Here are five reasons why reporters who accept the Romney campaign's claim that the candidate is truly insulated from his investments are guilty of media malpractice.
1. Visually Impaired Trust
Last December, Matthew Mosk of ABC News reported that the Romneys' “blind” trusts did not meet the minimal standards of independence associated with a blind trust. The problem is that the Romneys' trusts are administered by Bradford Malt, Mitt's personal attorney and “long-time associate.” Mosk reports that, “In addition to serving as the trustee for Romney's charitable foundation, Malt's law firm has represented Romney's interests in legal disputes, and Malt served as the primary outside counsel to Romney's company, Bain Capital.”

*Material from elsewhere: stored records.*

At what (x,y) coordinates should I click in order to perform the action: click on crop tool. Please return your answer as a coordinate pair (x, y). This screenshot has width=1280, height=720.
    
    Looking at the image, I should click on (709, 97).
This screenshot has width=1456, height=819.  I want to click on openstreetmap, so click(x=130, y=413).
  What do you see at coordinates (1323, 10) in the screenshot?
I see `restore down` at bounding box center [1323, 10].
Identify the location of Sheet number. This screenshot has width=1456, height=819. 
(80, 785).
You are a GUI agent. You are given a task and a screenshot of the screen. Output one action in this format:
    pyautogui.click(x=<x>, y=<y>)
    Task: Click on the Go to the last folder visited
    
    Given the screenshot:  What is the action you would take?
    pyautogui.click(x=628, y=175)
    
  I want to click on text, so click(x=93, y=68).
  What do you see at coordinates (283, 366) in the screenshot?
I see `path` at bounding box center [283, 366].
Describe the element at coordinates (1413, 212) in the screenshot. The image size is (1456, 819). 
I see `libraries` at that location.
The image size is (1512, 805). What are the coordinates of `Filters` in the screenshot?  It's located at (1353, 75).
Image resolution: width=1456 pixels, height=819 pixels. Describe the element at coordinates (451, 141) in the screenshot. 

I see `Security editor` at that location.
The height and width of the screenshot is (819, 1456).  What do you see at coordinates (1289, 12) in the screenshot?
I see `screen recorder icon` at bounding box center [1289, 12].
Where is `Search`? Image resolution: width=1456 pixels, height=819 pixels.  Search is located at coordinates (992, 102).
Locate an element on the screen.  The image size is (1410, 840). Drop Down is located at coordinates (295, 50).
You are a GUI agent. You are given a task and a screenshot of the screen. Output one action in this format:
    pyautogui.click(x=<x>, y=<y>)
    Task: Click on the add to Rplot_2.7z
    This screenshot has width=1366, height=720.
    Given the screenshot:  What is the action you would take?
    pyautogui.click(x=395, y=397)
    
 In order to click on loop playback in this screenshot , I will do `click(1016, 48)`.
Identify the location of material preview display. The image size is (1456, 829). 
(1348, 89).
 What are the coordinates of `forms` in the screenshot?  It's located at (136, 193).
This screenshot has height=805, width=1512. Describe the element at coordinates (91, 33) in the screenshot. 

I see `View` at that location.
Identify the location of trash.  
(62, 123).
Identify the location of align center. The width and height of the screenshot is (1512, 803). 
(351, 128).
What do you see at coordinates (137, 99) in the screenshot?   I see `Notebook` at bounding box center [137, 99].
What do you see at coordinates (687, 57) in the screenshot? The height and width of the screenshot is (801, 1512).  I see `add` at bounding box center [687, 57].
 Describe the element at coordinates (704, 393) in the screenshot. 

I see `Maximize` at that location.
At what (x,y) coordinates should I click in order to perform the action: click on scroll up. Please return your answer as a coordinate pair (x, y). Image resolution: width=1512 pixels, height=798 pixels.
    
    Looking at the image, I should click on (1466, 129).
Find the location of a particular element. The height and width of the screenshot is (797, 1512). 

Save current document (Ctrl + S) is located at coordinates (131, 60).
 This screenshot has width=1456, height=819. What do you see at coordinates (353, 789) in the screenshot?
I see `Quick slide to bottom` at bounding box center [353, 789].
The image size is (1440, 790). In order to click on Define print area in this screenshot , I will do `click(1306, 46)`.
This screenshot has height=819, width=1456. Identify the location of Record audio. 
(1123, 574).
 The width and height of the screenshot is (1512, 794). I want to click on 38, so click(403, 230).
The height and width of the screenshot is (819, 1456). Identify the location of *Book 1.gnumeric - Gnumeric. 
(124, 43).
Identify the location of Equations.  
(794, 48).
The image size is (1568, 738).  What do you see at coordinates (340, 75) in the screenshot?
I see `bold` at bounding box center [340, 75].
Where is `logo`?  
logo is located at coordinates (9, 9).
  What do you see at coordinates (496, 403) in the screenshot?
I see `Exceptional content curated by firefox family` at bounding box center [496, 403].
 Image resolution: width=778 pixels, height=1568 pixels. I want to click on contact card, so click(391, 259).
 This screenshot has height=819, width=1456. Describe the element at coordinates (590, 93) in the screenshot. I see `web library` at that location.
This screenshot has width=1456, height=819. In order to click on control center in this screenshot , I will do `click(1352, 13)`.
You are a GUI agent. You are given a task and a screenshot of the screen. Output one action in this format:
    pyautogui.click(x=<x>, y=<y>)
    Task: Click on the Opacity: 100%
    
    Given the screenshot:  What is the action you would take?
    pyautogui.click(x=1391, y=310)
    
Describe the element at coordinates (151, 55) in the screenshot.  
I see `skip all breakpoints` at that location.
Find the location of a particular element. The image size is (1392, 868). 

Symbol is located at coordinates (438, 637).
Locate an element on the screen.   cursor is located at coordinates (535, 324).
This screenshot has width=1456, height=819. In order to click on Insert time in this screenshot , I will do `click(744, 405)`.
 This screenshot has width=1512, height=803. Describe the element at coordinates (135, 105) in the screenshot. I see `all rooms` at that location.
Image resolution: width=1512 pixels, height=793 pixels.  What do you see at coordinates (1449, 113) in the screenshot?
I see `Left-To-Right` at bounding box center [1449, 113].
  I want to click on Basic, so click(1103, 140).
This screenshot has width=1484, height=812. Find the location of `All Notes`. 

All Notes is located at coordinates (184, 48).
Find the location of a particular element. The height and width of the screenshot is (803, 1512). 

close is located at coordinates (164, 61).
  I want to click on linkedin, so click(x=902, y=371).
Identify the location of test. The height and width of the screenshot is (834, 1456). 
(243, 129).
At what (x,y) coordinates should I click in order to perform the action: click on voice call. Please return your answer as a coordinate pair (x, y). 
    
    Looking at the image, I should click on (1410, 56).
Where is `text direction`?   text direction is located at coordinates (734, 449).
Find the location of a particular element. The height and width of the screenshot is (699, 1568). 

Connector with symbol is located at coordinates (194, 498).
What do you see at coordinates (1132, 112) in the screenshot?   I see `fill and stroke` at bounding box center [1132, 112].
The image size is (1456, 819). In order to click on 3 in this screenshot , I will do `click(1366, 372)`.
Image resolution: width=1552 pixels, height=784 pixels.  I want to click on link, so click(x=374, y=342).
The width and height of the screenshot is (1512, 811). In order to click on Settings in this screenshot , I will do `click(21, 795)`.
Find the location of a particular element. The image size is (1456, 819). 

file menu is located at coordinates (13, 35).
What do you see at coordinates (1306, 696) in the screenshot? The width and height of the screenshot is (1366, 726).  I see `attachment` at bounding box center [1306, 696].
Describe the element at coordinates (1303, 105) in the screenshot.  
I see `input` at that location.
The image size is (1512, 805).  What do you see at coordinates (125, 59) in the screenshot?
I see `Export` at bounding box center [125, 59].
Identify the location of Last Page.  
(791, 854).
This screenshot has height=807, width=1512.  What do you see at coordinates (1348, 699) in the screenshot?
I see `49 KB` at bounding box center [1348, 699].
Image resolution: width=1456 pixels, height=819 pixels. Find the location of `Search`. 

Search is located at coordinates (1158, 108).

That's not a terribly independent trustee. Robert Kelner, a Republican election lawyer in Washington, DC, told Mosk, "The Office of Government Ethics requires that a financial institution be appointed as the trustee and that the financial institution not be controlled by or have done business with the candidate... It would preclude you from hiring your favorite lawyer as the trustee."
Writing in Vanity Fair, Nicholas Shaxson noted that Malt is listed as a director and president of one of Romney's shadowy offshore investment vehicles:
There is a Bermuda-based entity called Sankaty High Yield Asset Investors Ltd., which has been described in securities filings as “a Bermuda corporation wholly owned by W. Mitt Romney.” It could be that Sankaty is an old vehicle with little importance, but Romney appears to have treated it rather carefully. He set it up in 1997, then transferred it to his wife’s newly created blind trust on January 1, 2003, the day before he was inaugurated as Massachusetts’s governor. The director and president of this entity is R. Bradford Malt, the trustee of the blind trust and Romney’s personal lawyer. Romney failed to list this entity on several financial disclosures...
2. Romney Campaign Says It's Not Blind Trust
Here is the campaign's response to Mosk's report:
In an email to ABC News, Romney's campaign acknowledged the arrangement does not live up to the strict standards for blind trusts established by the federal Office of Government Ethics. But the campaign was also quick to note that those rules do not apply to candidates for office -- they apply only to federal office holders.
"The blind trust does NOT meet the exacting 'federal blind trust' standard," a campaign official wrote in response to questions from ABC News. "We have never called it a federal blind trust. If Governor Romney is elected president, that will change."
The campaign insists that the trusts do meet the state of Massachusetts' standards for independence. The only problem is that Massachusetts doesn't have its own standards, according to Mosk.
We may live in an era of polarized information, but when one camp acknowledges that their opponent's claim is accurate, that should be definitive.
3. Romney Set Up Visually Impaired Trust to Dodge Conflict of Interest Charges
According to an August report in the Telegraph, when Romney was governor of Massachusetts he may have violated state ethics laws when his administration maintained a “lucrative” contract with a company in which he had a financial stake. According to Telegraph reporter Jon Swaine, “Massachusetts law requires that all state employees divest themselves of financial interests in private sector contracts with state agencies. At the time, failure to do so could have resulted in a $2,000... fine or a 2.5-year prison sentence.” He added that “the potential punishments are now stronger.”